- Your assignment -
Print verbatim the lines of the entries from the one containing "Task: Open the Discover dropdown" to the last, inclusive, and no others.

BEGIN Dataset extract

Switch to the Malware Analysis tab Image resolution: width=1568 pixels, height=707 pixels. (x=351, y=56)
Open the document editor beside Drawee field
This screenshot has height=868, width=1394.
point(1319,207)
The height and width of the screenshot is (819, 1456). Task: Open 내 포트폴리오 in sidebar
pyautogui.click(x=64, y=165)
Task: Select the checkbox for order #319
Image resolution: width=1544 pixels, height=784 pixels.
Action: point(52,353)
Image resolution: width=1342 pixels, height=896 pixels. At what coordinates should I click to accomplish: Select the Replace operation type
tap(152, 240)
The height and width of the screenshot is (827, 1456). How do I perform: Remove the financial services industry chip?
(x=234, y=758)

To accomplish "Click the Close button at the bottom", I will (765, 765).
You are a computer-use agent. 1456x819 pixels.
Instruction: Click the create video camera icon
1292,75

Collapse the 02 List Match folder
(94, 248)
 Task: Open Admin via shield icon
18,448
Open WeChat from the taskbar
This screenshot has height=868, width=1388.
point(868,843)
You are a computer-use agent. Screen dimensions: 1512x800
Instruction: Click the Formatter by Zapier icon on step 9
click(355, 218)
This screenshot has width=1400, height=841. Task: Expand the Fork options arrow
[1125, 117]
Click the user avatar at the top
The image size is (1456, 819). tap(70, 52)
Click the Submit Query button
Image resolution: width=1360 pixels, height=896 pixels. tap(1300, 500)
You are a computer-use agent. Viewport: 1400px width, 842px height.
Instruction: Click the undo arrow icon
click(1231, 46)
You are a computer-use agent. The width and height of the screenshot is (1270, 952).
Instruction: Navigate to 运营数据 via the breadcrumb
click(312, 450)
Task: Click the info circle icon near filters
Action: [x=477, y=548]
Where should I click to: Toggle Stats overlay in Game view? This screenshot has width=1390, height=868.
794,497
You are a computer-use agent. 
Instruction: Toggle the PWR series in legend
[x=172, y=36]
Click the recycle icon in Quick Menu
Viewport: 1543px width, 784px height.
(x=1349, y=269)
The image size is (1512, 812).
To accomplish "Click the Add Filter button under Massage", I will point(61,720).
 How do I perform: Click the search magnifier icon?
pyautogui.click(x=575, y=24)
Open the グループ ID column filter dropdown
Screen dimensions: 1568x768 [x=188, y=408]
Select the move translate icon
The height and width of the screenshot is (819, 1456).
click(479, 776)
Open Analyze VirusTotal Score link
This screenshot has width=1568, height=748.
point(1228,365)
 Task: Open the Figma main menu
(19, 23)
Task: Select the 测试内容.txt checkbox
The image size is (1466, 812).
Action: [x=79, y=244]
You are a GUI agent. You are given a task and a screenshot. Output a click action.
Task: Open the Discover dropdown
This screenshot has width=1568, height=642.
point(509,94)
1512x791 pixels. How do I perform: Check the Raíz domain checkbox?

END Dataset extract

- Answer section -
Task: Open the Discover dropdown
This screenshot has width=1568, height=642.
point(509,94)
1512x791 pixels. How do I perform: Check the Raíz domain checkbox?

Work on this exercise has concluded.